In the prologue, author R. Chetwynd-Hayes (John Carradine) runs into a strange man on the street who turns out to be a starving vampire named Eramus (Vincent Price). He bites the writer and takes him to the Monster Club, a covert gathering place for supernatural beings. In between the club’s strange music and dance performances, Eramus tells the author three stories about the creatures of the night.

In “The Shadmock”, Angela (Barbara Kellerman), needing money, takes a job at a secluded manor owned by Raven (James Laurenson), who is a Shadmock—a hybrid creature leading a tragic existence. Shadmocks are known for their demonic whistle. Angela becomes his friend and he eventually proposes marriage. She is frightened and refuses, but her domineering boyfriend George (Simon Ward) urges her to marry Raven for his money. During the engagement party, she is caught robbing the safe and screams that she could never love him. Saddened, Raven whistles and destroys Angel’s face. Seeing her, George loses his mind.

In “The Vampires”, the timid son (Warren Saire) of a quiet family, lives a lonely life, bullied at school and neglected by his father, Mr. Busotsky, (Richard Johnson), only to  learn that the family are vampires and relentlessly hunted by a team of vampire-hunters, known as the B-Squad and led by Pickering (Donald Pleasance). They break into the house and stake the boy’s father, but the father bites Pickering. He is now pursued by his own squad and staked.
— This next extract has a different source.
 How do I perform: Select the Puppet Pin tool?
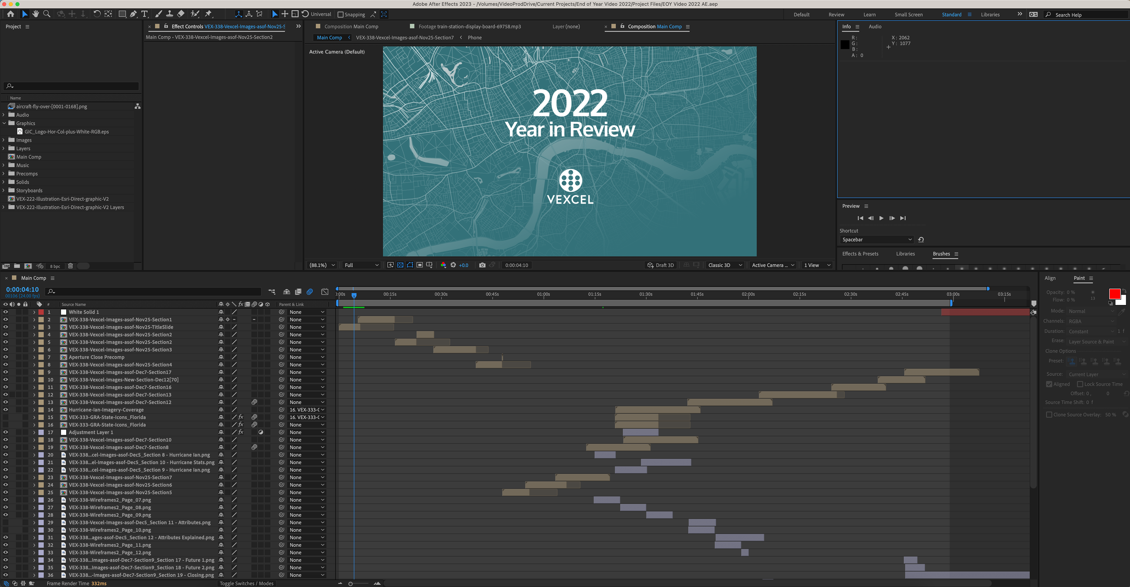[208, 14]
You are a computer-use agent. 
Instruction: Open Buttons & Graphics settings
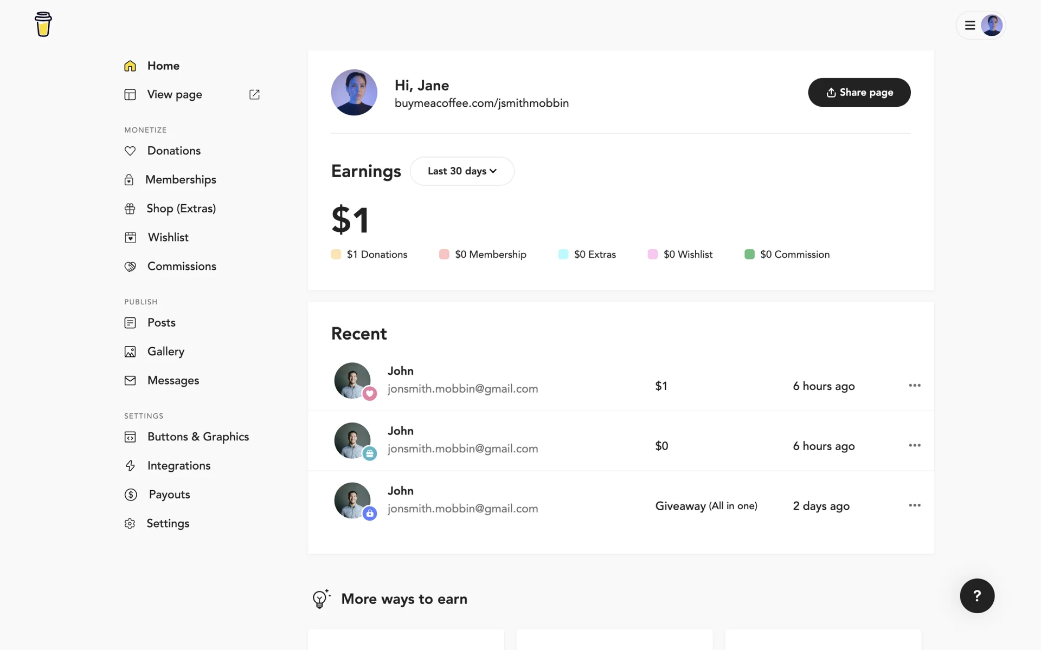198,437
After the team takes Pickering away, the boy and his mother (Britt Eklund) return to the basement to find that the father had faked his destruction with a stake-proof vest full of ketchup.
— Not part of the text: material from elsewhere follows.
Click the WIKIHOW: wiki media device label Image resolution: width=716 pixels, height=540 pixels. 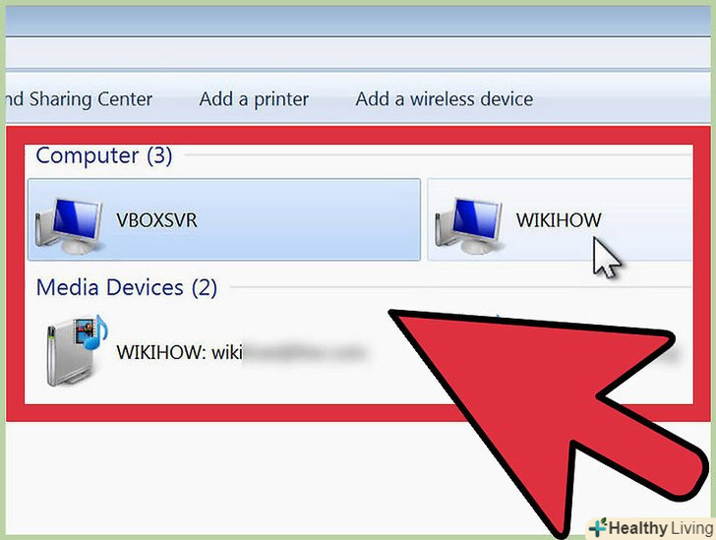179,353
In “The Ghouls”, a movie director named Sam (Stuart Whitman) is scouting locations for his next film and visits an isolated and decrepit village called Loughville, where the residents take him prisoner. They are a species of ghouls, corpse-eating demons who dig up graves. But there are no graves left and they need flesh. Sam meets Luna (Lesley Dunlop), a Hum-Ghoul, her father being a ghoul (Patrick Magee) and her deceased mother a human. Luna advises Sam to hide in the church as ghouls cannot cross holy ground. With Luna’s help, he almost escapes, but Luna is killed and he is brought back by the Ghoul Police. In the film’s Epilogue, Eramus cheerfully lists out loud all the imaginative ways that humans treat each other horribly and says that they are the worst monsters of all. So Chetwynd-Hayes, horror-writer, is made an honorary member of the Monster Club.
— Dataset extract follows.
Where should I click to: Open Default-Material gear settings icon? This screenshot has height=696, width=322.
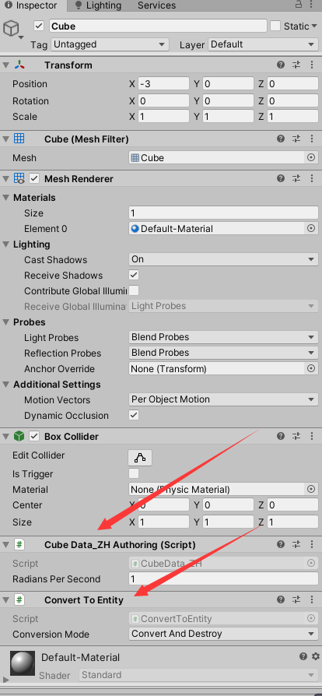click(x=315, y=656)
The film was directed by Roy Ward Baker, based on the work of real British horror author R. Chetwynd-Hayes. It was the final movie of producer Milton Surotsky and the last one directed by Baker. The role of Chetwynd-Hayes was rejected by Christopher Lee and another role was rejected by Peter Cushing. Chetward-Hayes was disappointed by the film, calling the humor silly, hating the pop-music, and not liking the way his stories were altered. Also, he thought John Carradine was too old to play him. Critics and the public didn’t like it much either.

A vampire film producer appeared with the name of Lintom Busotsky, an anagram of the real producer Milton Subotsky. The music was by BA Robertson, the Viewers, The Pretty Things, UB 40, and Night. There was a comic book which acted as a promotional tool for the film. This was the only time in his career that Vincent Price played a vampire. The film opened in the UK on Price’s 70th birthday, but was never released in the US, though it surfaced on a home video hosted by Elvira, Mistress of the Dark (Cassandra Peterson).